Так он сказал, и воздух тотчас наполнился столь ярким светом, что я ослеп. Когда зрение вернулось ко мне, в доме уже никого не было. Я ощущал в душе своей великое смятение, но одновременно купался в блаженстве, поэтому не могу сказать твердо, случился ли мой разговор с Аполлоном на самом деле или только в моем удрученном воображении. Я вскочил на ноги и поспешно выбежал из дома, чтобы проверить, а вдруг остался какой-нибудь след, который подтвердил бы существование Феба Аполлона, далекоразящего лучника. А поскольку, едва я переступил порог, меня снова ослепил нестерпимый свет, то я решил, что все еще нахожусь пред ликом божества, однако то были всего лишь лучи солнца, которое поднимало над горизонтом свою золотистую голову. Но стоило пройти ослеплению, как меня посетило еще большее изумление — я увидел перед собой маленького Иисуса.

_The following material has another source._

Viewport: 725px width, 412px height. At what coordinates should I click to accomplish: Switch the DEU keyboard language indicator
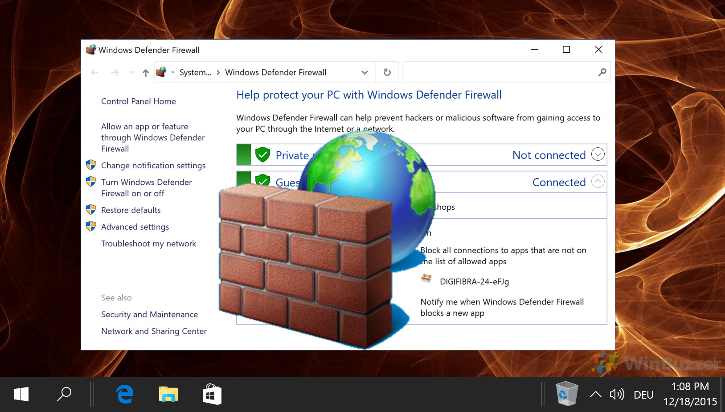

— Я пришел проститься с тобой, раббони, — сказал он, отвечая на мой вопрос, — и поблагодарить за то, что ты не взял вознаграждения. Я слишком юн и потому мало знаю о жизни, но от меня не укрылось, что здоровье, деньги и любовь — самое главное для взрослых людей. А коль скоро ты отказался от денег и потерял любовь, когда тебе поверилось, будто обрел ее, было бы только справедливо, если бы к тебе по крайней мере вернулось погубленное здоровье.
— Благие намерения не имеют лечебных свойств, — отмахнулся я. — Что касается остального, то я давно привык и к нужде и к одиночеству. Плотская любовь стала бы лишь препятствием на пути моих исканий. Я буду утешаться воспоминанием о мимолетном мгновении счастья. И нежный аромат лавра, как только долетит до меня, всякий раз станет оживлять мою память. А теперь пора возвращаться, поскольку Апий Пульхр должен вот-вот тронуться в путь, и вряд ли стоит пренебрегать охраной, зная, что по окрестным дорогам рыщет Тео Балас.